Há dados que nos fazem estar otimistas quanto ao crescimento do turismo e, por sua vez, quanto ao número de oportunidades de emprego. As pessoas vão continuar a querer viajar, independentemente da inflação, das próprias guerras e da instabilidade existente nos diferentes pontos do mundo. Portugal tem vindo a marcar aquilo que é o saber receber e tem uma boa relação de qualidade-preço. Estes ingredientes fazem crer que Portugal vai continuar a crescer ao nível turístico. Mas isso só será possível com pessoas para trabalhar nas empresas.

A crise na habitação tem afetado de algum modo a disponibilidade de trabalhadores?

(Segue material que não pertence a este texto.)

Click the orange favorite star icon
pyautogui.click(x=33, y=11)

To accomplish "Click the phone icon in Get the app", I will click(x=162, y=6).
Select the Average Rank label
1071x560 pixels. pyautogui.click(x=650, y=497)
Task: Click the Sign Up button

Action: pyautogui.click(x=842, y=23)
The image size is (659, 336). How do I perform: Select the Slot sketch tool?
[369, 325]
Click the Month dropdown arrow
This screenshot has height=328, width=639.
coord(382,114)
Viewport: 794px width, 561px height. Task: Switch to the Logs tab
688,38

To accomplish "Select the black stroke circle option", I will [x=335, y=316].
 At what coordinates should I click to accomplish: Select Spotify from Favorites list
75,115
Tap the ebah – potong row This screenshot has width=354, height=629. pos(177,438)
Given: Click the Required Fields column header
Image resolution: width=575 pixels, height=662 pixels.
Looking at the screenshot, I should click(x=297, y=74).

Sem dúvida. O que tem vindo a ajudar a atenuar esta dificuldade de encontrar profissionais é a flexibilidade que existe no aspeto de as pessoas poderem trabalhar em home office [a partir de casa]. Mas o setor do turismo precisa das pessoas de forma presencial, ou seja, o que é uma oportunidade para outros setores, no turismo não acontece. Vemos, cada vez mais, alguns destinos, nomeadamente a Madeira, a combinarem o trabalho e o alojamento. Este será o ingrediente de sucesso para podermos ter uma empregabilidade de maior sucesso, que é garantir condições de trabalho com condições de alojamento. Mas claro que não está à mão de qualquer empresa. É preciso ter alguma estrutura financeira para conseguir ter a combinação entre os dois mundos.

O meu desejo é que Portugal seja não só o melhor destino turístico do mundo, mas também o melhor destino para trabalhar em turismo no mundo.

António Marto

Fundador da Bolsa de Empregabilidade

Este ano têm cinco feiras de emprego agendadas. Que vantagens é que vê nas feiras presenciais face ao recrutamento online?

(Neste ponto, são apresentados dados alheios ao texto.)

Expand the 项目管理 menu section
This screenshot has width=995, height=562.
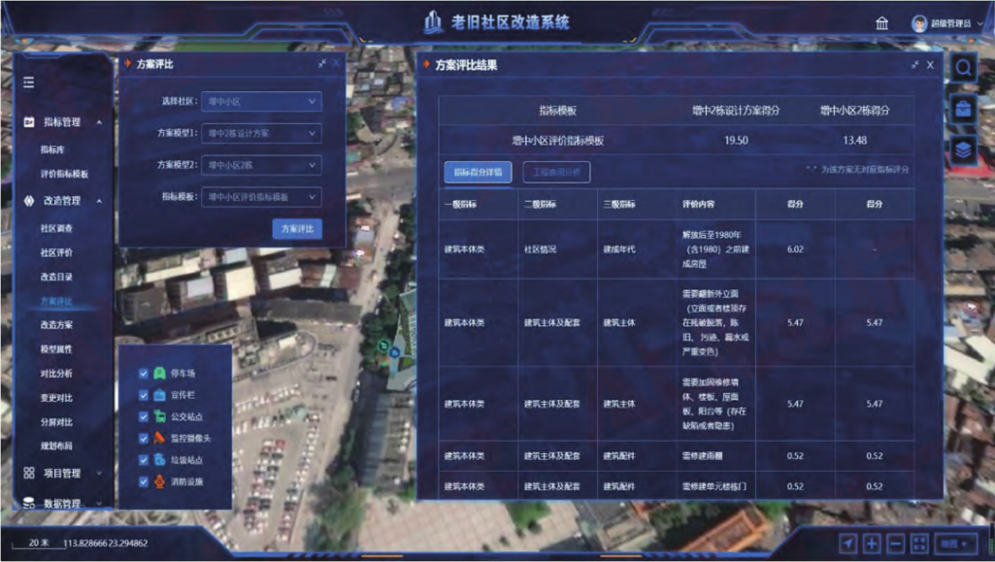(x=60, y=474)
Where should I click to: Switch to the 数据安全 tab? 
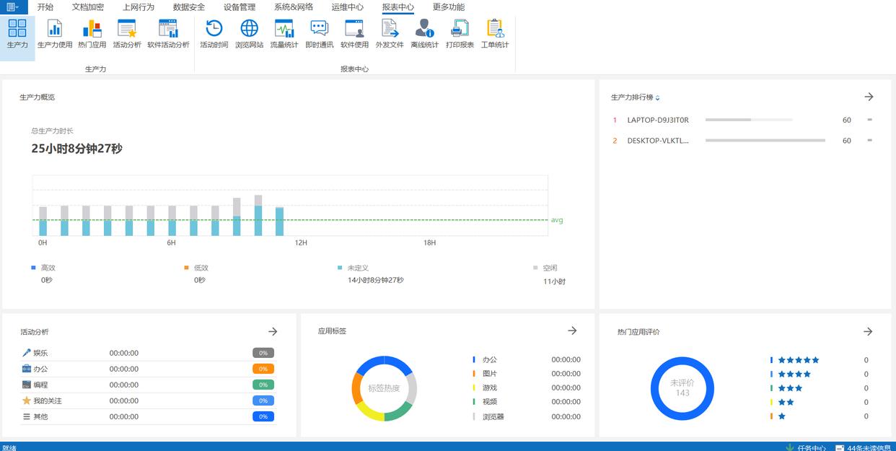point(189,7)

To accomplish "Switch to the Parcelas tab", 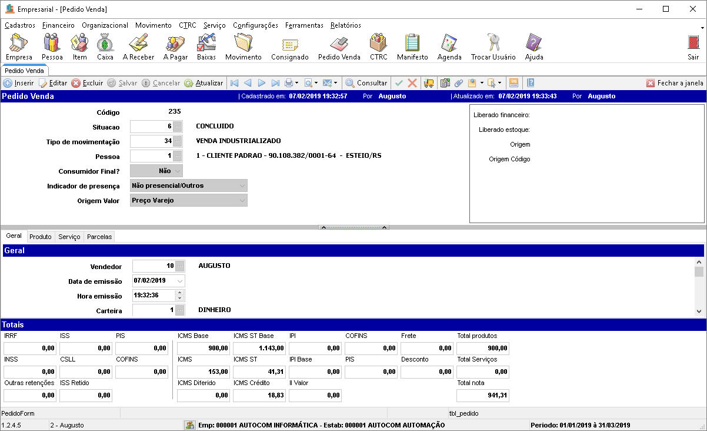I will 99,237.
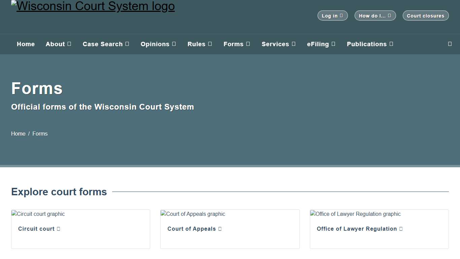Open the eFiling dropdown menu

(x=321, y=44)
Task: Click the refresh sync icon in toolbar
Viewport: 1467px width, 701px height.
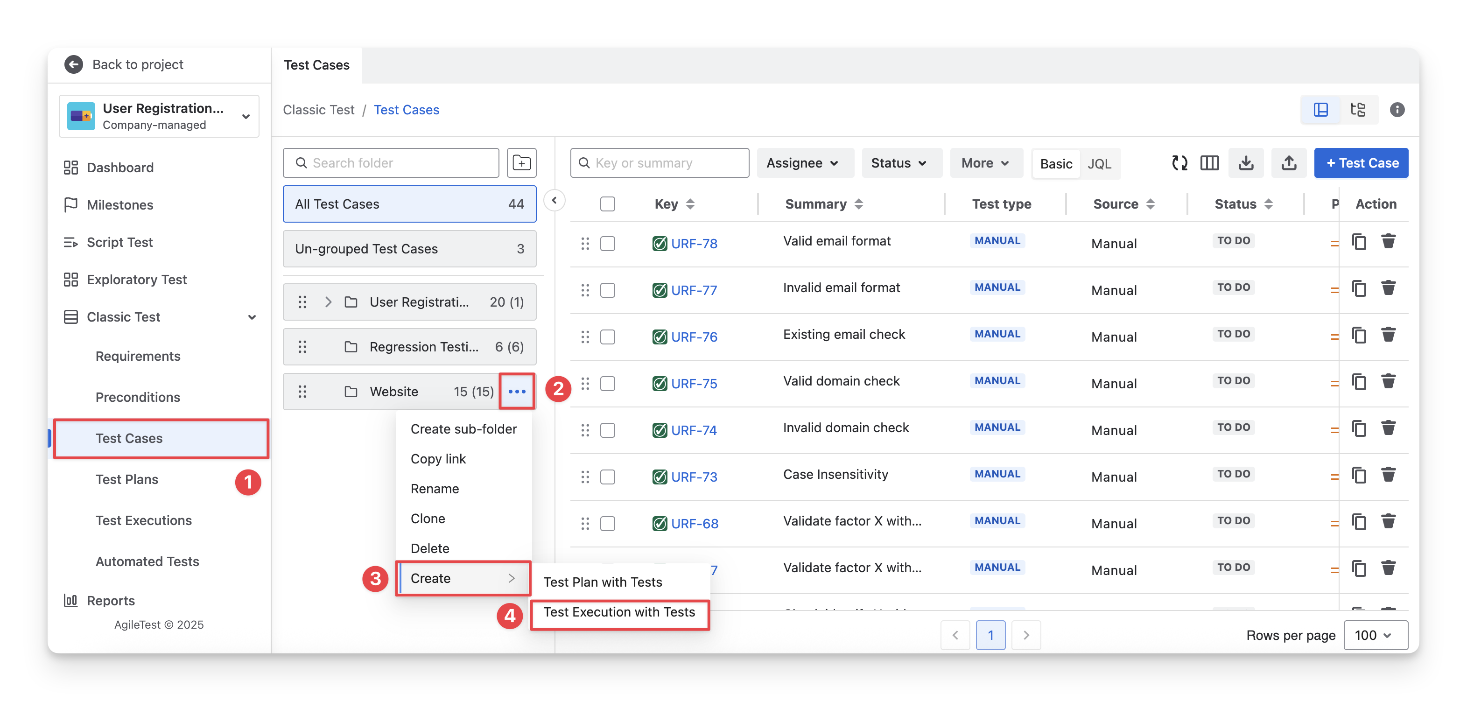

O turismo ainda é uma área onde importa muito a relação humana. Estas Bolsas de Empregabilidade primam por uma característica, que é o fazerem um match cara a cara. Existe uma leitura imediata daquilo que é o candidato e daquilo que é o seu interesse em trabalhar na entidade empregadora. É meio caminho andado para, depois, numa próxima entrevista, já possa haver, quem sabe, uma possível proposta de trabalho. Colocámos objetivos quantitativos quanto ao número de presenças de empresas nas bolsas que estão previstas para este ano e foram atingidos. Estão praticamente todas completas.

Em concreto, quantas empresas vão estar em cada uma das feiras?

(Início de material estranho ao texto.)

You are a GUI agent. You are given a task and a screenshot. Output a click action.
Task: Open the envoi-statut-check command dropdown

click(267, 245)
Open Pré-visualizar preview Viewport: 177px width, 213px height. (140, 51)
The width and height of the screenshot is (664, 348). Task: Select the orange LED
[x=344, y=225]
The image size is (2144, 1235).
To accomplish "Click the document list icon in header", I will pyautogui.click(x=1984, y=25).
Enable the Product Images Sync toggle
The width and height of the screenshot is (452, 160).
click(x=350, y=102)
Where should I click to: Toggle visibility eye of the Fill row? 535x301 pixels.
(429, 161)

No Algarve, tínhamos definido 70 empresas. Estamos com 75 empresas. No Alentejo, a primeira edição da Bolsa de Empregabilidade irá acontecer em Évora. Definimos 50 empresas e 50 já estão confirmadas. Em Lisboa, estamos com 100 empresas confirmadas. É o maior número de sempre. No Porto, estamos com 65 empresas, e não conseguimos aumentar mais o número de empresas no local onde acontece a feira. No Centro, estamos com 45 empresas.

Como é que vê o futuro do trabalho no turismo?

O meu desejo é que Portugal seja não só o melhor destino turístico do mundo, mas também o melhor destino para trabalhar em turismo no mundo. Hoje é uma utopia, mas, se queremos estar entre os melhores, temos de trabalhar para isso.